- **EXERCISE BRIEF**:
Could you repeat the records below word for word, leaving the pictures out of your answer?

--- Start of RECORDS FOR THE EXERCISE ---

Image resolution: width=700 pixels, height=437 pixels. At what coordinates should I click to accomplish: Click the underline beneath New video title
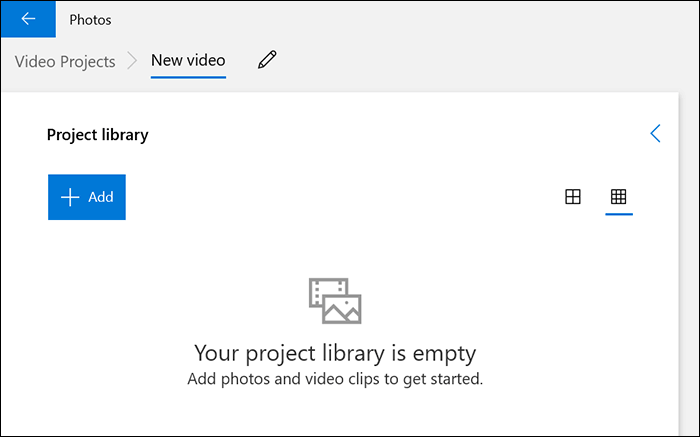point(188,77)
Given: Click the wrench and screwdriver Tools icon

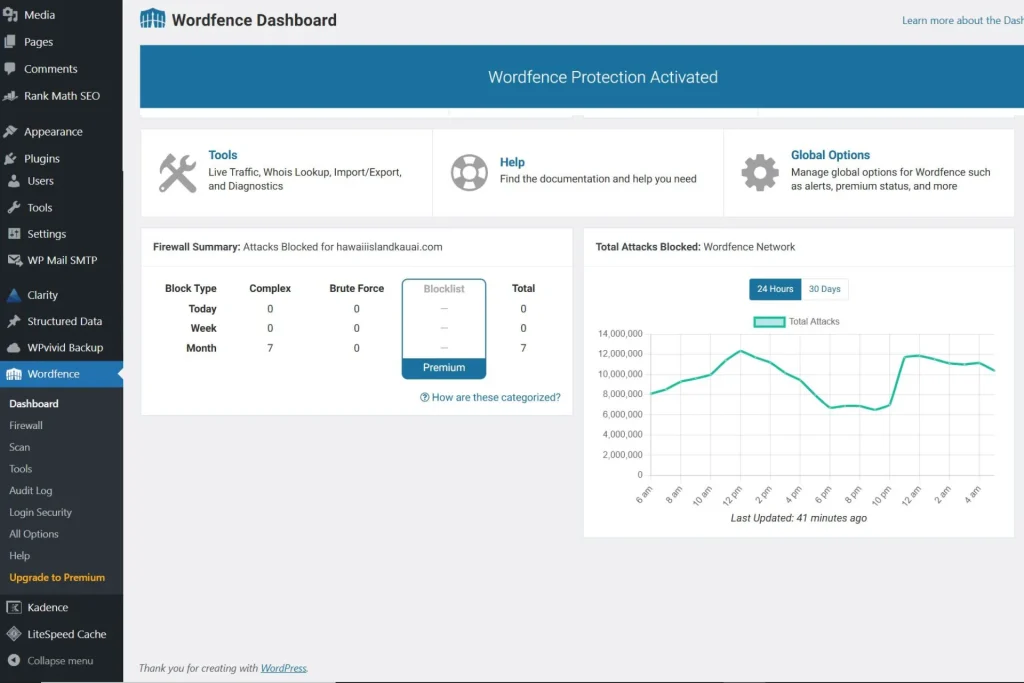Looking at the screenshot, I should 178,172.
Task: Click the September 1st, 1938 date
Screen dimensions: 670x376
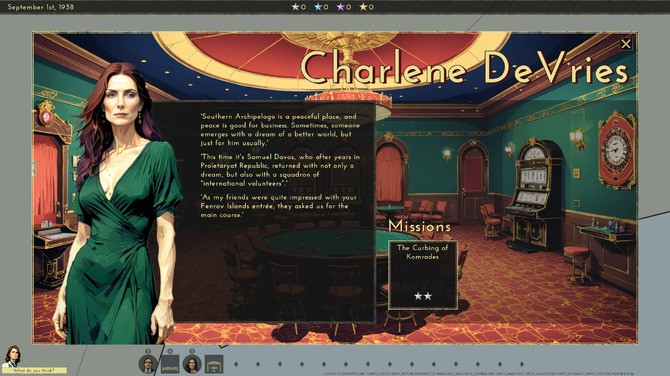Action: tap(41, 7)
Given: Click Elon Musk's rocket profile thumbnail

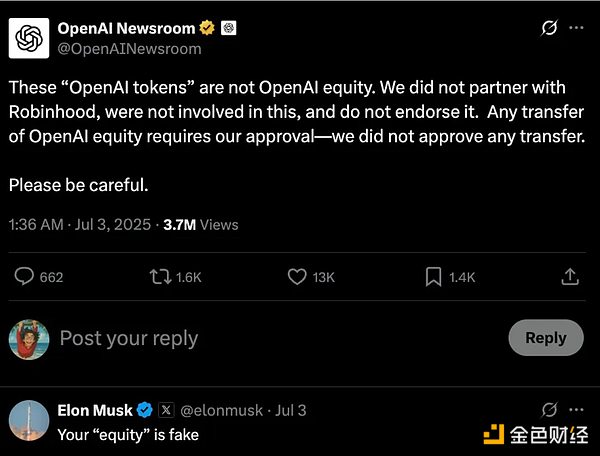Looking at the screenshot, I should tap(29, 422).
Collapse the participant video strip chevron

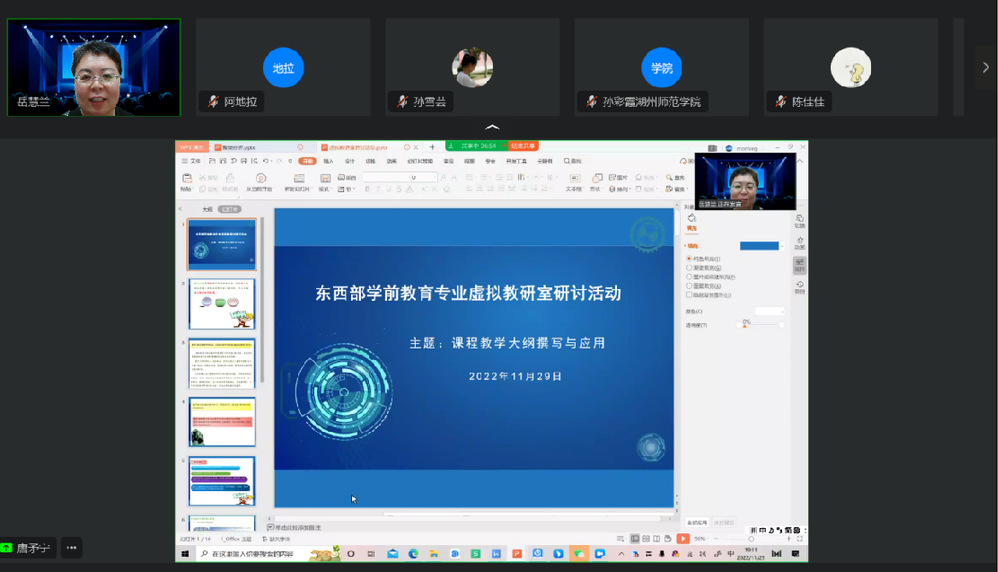coord(492,128)

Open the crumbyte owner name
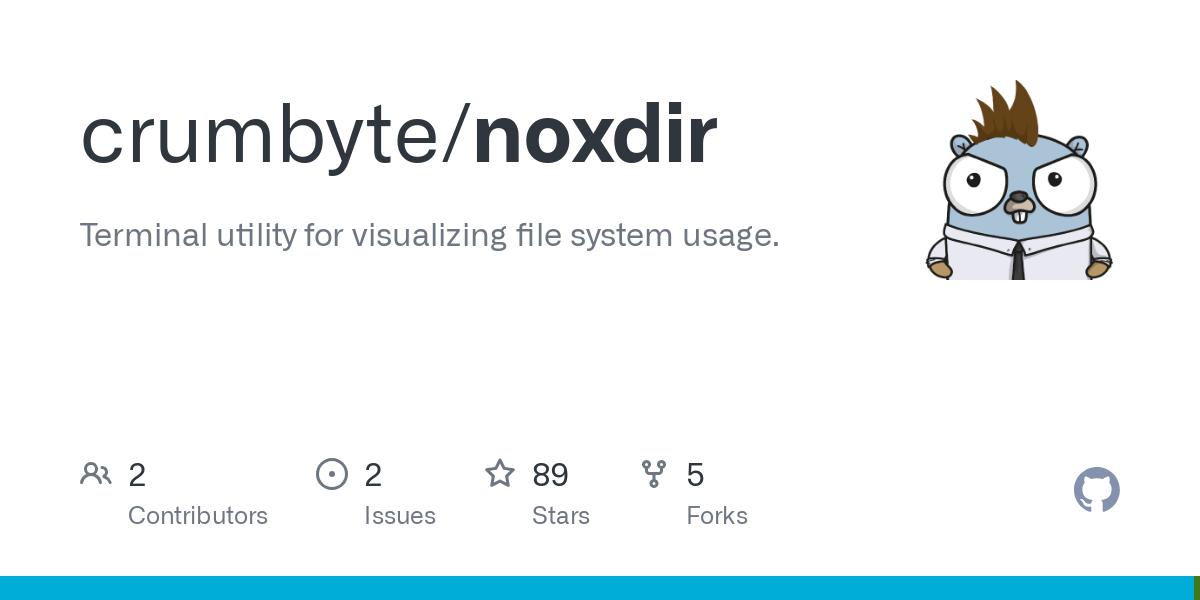point(260,135)
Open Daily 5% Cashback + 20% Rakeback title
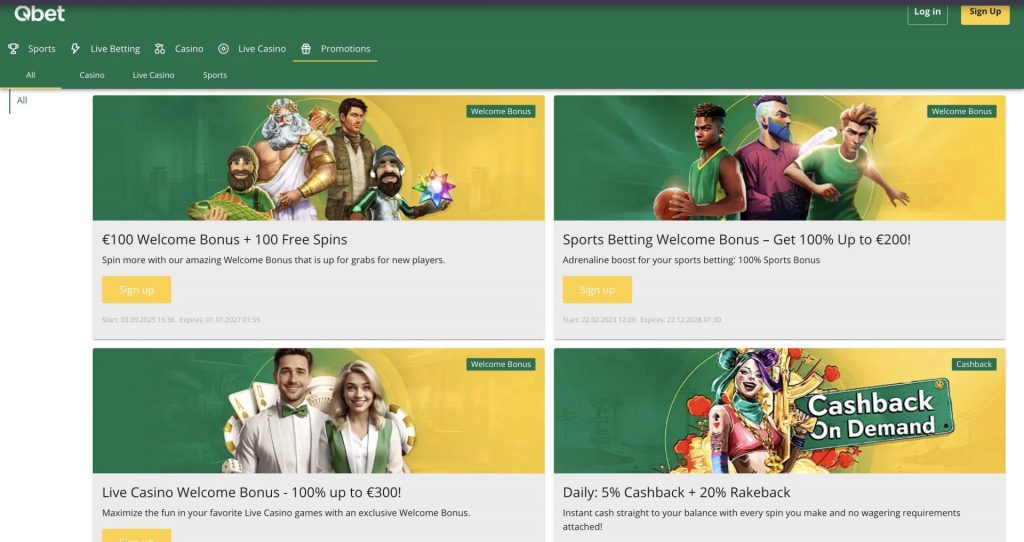 pyautogui.click(x=676, y=492)
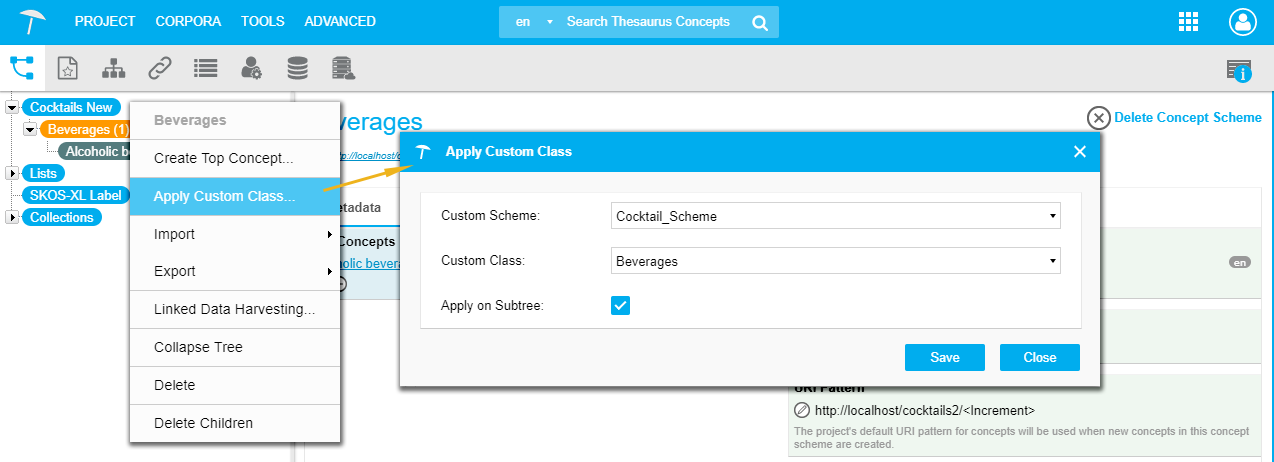Click the starred document toolbar icon
1274x462 pixels.
[67, 68]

--- End of RECORDS FOR THE EXERCISE ---

- **TASK SOLUTION**:
Image resolution: width=700 pixels, height=437 pixels. At what coordinates should I click to accomplish: Click the underline beneath New video title
point(188,77)
Given: Click the wrench and screwdriver Tools icon

Looking at the screenshot, I should 178,172.
Task: Click the September 1st, 1938 date
Screen dimensions: 670x376
Action: tap(41, 7)
Given: Click Elon Musk's rocket profile thumbnail

Looking at the screenshot, I should tap(29, 422).
Collapse the participant video strip chevron

coord(492,128)

Open the crumbyte owner name
point(260,135)
Open Daily 5% Cashback + 20% Rakeback title
 pyautogui.click(x=676, y=492)
Click the starred document toolbar icon
1274x462 pixels.
[67, 68]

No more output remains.